3. I think that journalists, rather than researchers, are more often responsible for "spin" - maybe because readers and viewers don't have much patience with complex issues and even more complex answers. You know all too well that anything to do with dementia is intrinsically complex, so both journalists and researchers are stuck with a disconnect between the information they want to present and the audience that needs the information - at least that's my perspective.

My biggest worry with this kind of information, or the Alzheimer's Association's "Maintain Your Brain" campaign is that we'll blame dementia patients for their illnesses. Many smart, active, healthy people develop dementia, and there's nothing obvious they could have done to prevent it.

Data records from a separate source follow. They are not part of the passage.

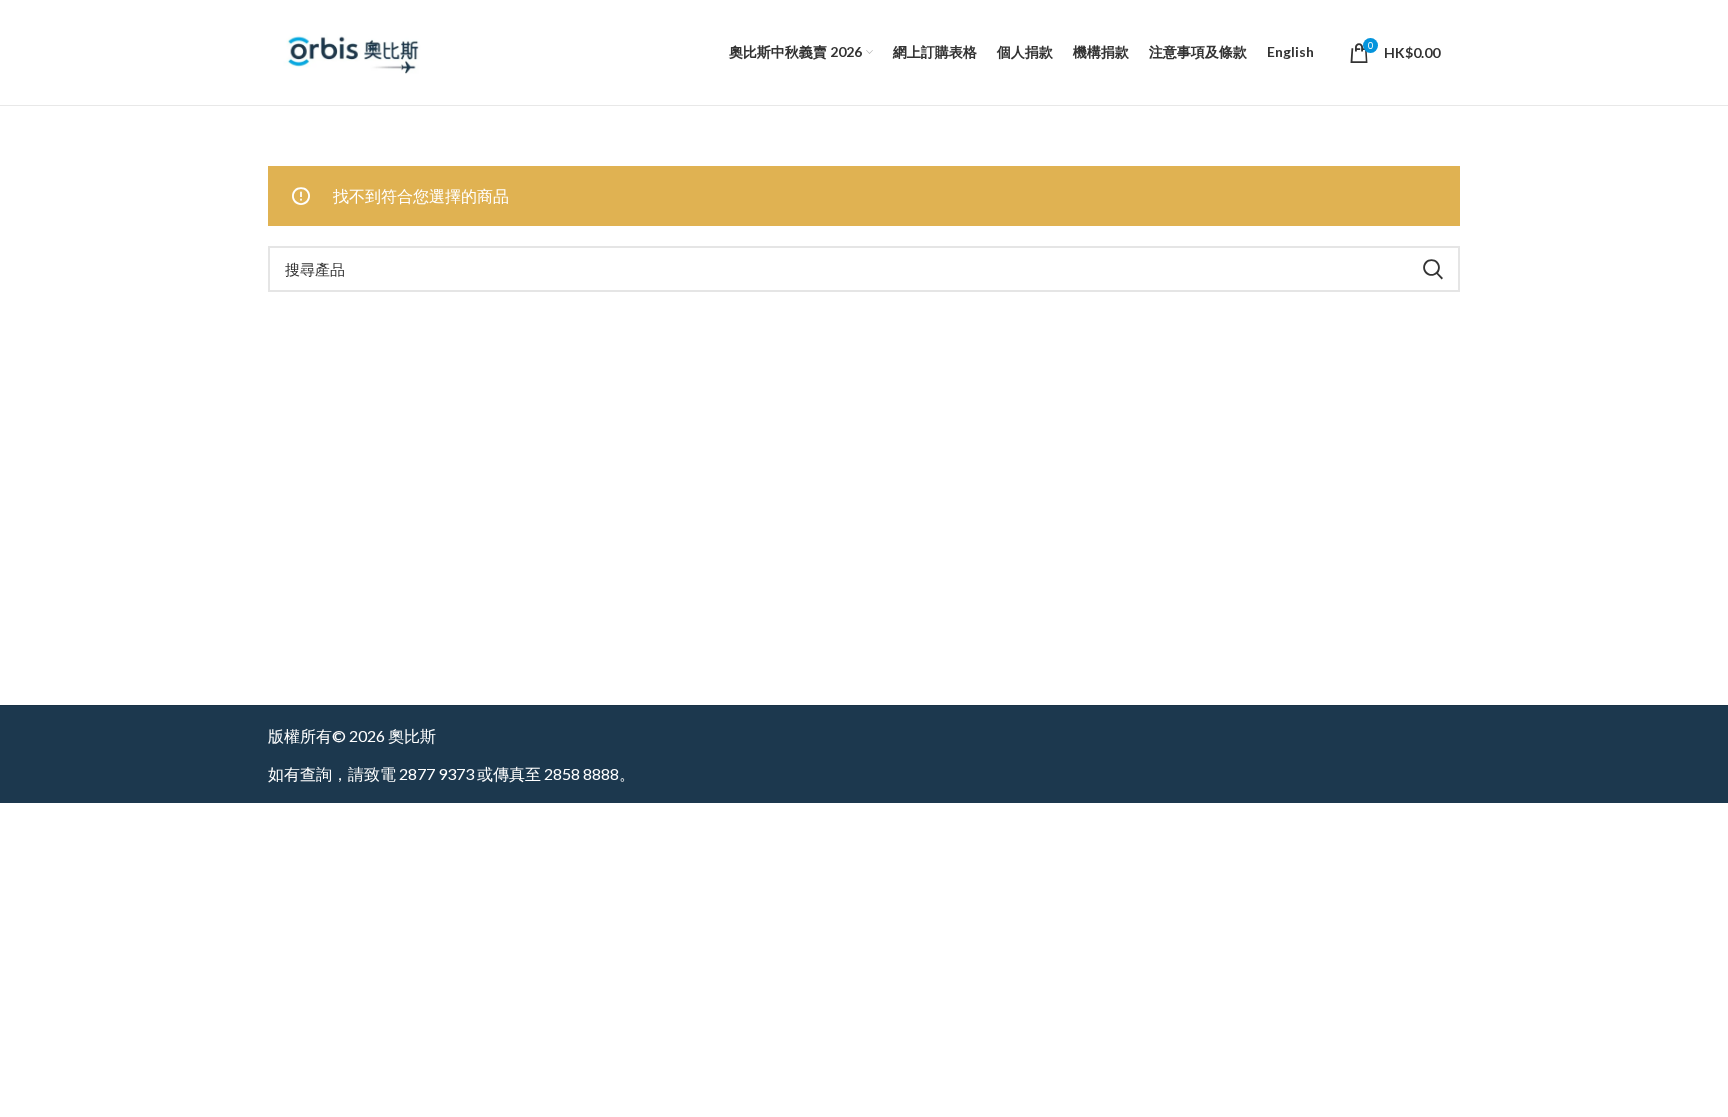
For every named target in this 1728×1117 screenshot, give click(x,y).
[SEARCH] (1433, 269)
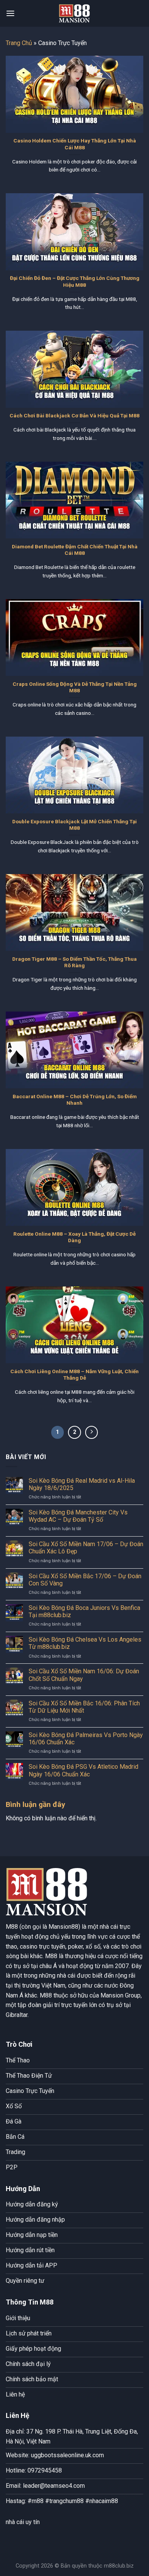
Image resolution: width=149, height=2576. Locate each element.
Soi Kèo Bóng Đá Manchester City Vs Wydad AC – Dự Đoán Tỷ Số (78, 1516)
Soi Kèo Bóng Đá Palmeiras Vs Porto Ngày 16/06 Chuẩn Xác (86, 1738)
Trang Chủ (19, 43)
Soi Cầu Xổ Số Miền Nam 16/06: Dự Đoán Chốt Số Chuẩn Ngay (84, 1675)
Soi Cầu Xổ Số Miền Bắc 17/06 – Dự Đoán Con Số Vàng (85, 1579)
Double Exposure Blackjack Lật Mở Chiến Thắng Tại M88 (74, 824)
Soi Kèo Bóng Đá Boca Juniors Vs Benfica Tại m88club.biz (84, 1611)
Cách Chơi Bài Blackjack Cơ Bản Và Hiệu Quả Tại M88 (74, 415)
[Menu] (10, 13)
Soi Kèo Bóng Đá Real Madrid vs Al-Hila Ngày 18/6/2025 (82, 1484)
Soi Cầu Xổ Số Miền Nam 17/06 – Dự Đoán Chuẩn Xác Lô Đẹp (86, 1547)
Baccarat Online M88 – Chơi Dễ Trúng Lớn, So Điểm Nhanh (75, 1099)
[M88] (74, 13)
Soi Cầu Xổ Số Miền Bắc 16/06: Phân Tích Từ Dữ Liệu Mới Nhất (84, 1707)
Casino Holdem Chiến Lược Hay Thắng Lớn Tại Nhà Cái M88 (74, 143)
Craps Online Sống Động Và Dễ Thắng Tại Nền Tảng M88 (75, 687)
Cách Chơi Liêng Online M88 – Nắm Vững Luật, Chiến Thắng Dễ (74, 1374)
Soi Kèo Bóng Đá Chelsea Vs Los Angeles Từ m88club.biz (85, 1643)
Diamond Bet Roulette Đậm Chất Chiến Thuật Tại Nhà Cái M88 (75, 549)
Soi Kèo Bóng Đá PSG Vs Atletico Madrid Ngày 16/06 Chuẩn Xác (83, 1770)
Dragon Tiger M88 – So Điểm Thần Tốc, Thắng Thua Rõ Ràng (74, 962)
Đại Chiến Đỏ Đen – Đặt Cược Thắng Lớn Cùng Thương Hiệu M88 (74, 281)
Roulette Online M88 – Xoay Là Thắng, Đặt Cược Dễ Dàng (74, 1237)
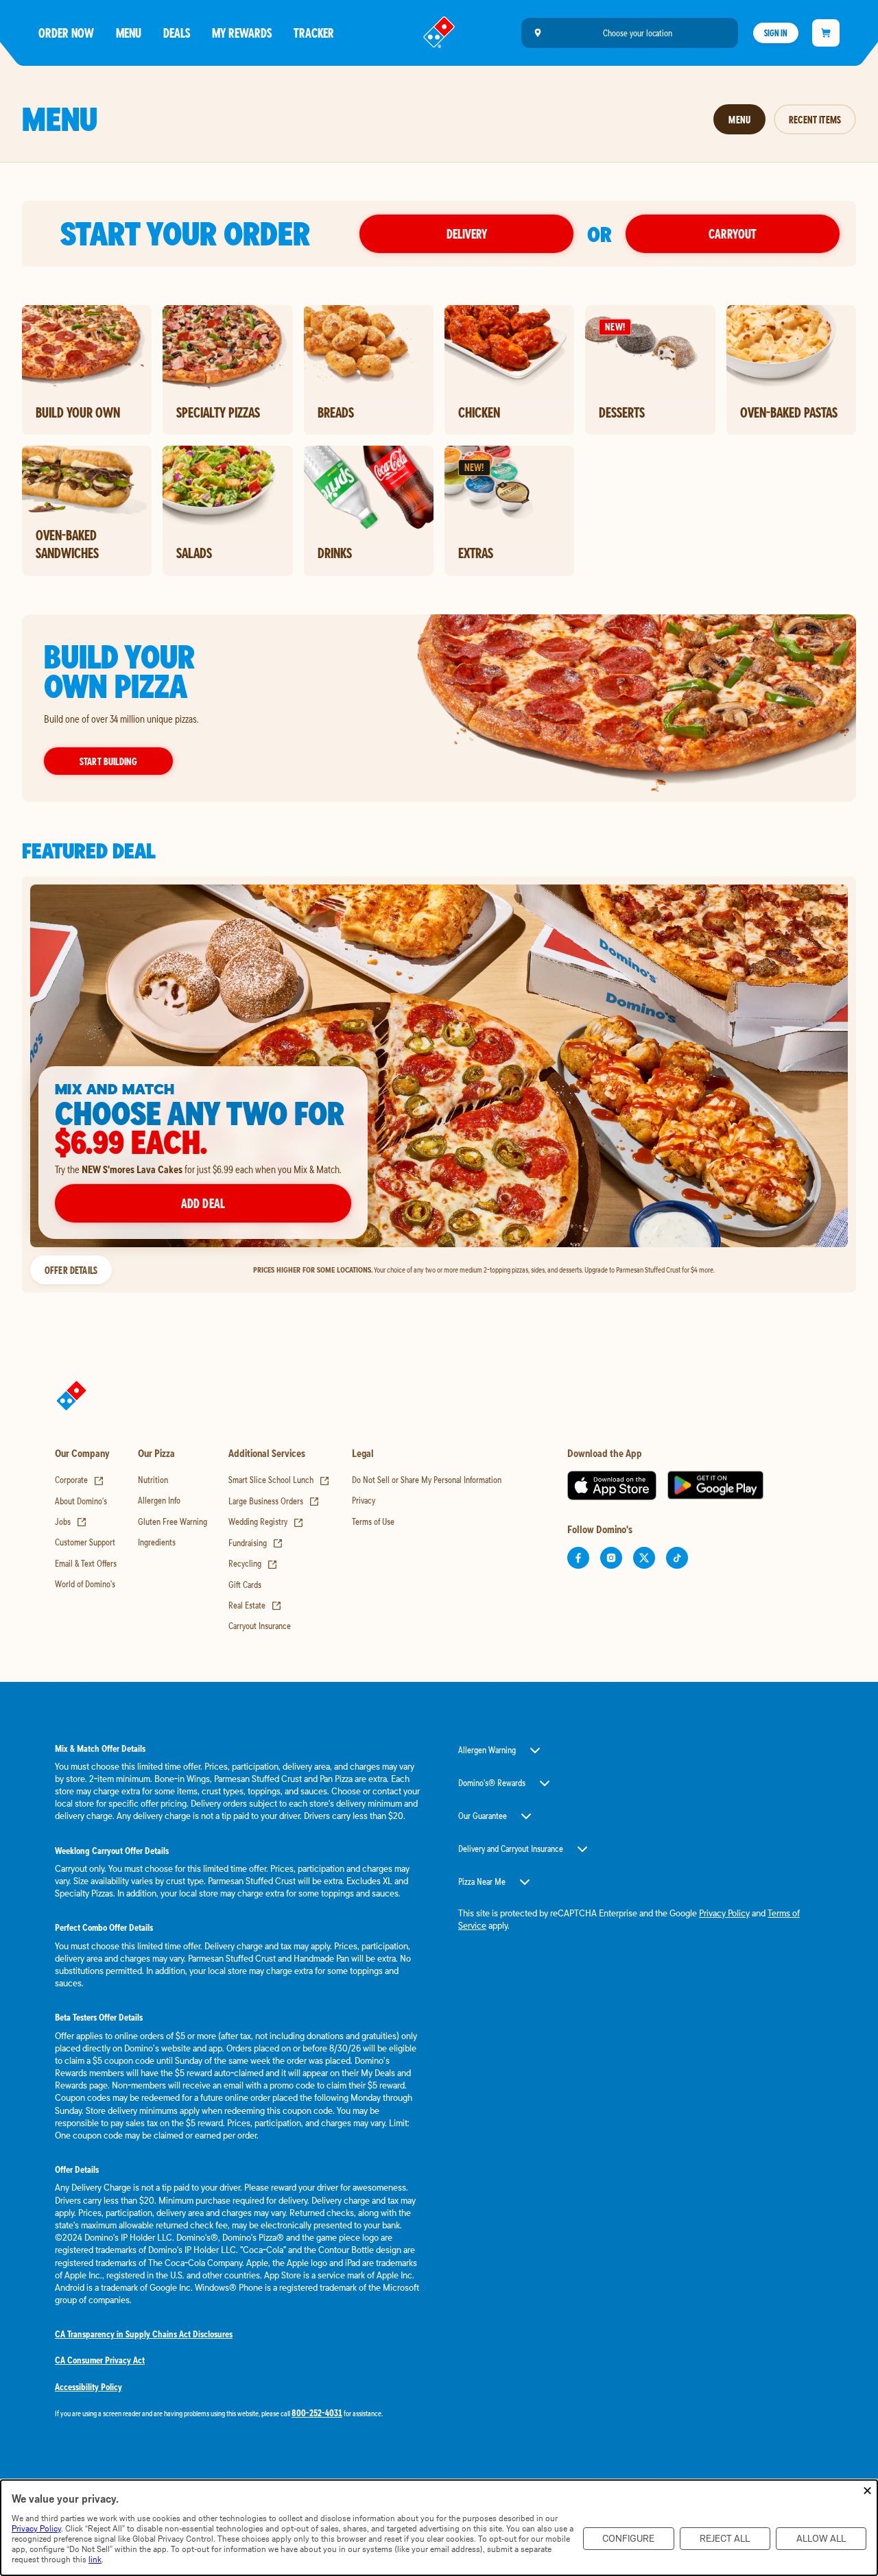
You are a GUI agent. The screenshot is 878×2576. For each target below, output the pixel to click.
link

I'll be interested to see how this risk score evolves over time.

Gail Rae Hudson

Very good points, Mona. I'm also curious to see how the risk score evolves over time.
Something I thought of after commenting: I notice that diabetes was mentioned as a risk factor that has "quite a lot of evidence behind [it]". What I find interesting is that of all the people I know very or fairly well (there are several others of which I know almost nothing) through caregivers who are elderly and displaying dementia (including but not exclusive to those online), which would be 11:
2 are diabetic, diagnosed in old age (which I believe makes a difference) (one is my mother, one is the mother of a friend here in Prescott).
1 (Bailey's Mom), I'm not sure of regarding diabetic status.
8 are not (at this time) (or were not) diabetic.
Of the two who are definitely diabetic, both experience a much milder type of dementia than all but one of the 8 who are definitely not diabetic and milder than the one of whom I'm not sure.
One of the non-diabetics (who is now dead, not your father), displayed an even milder form of dementia than the two who are diabetic.
Also, a cousin of my mother's was a Type 1 diabetic since early childhood (I am not including him in the group above). He died a few years ago of complications of his diabetes. He was in his early 90's (I know...amazing, huh; he was only disabled by his diabetes for the last year of his life). He never experienced dementia.
So, there's room for maneuvering even when considering diabetes as a "quite [evidential]" risk factor.
I hope you enter this in a parade, Mona. I'd love to see what sort of comments you get from the medical community!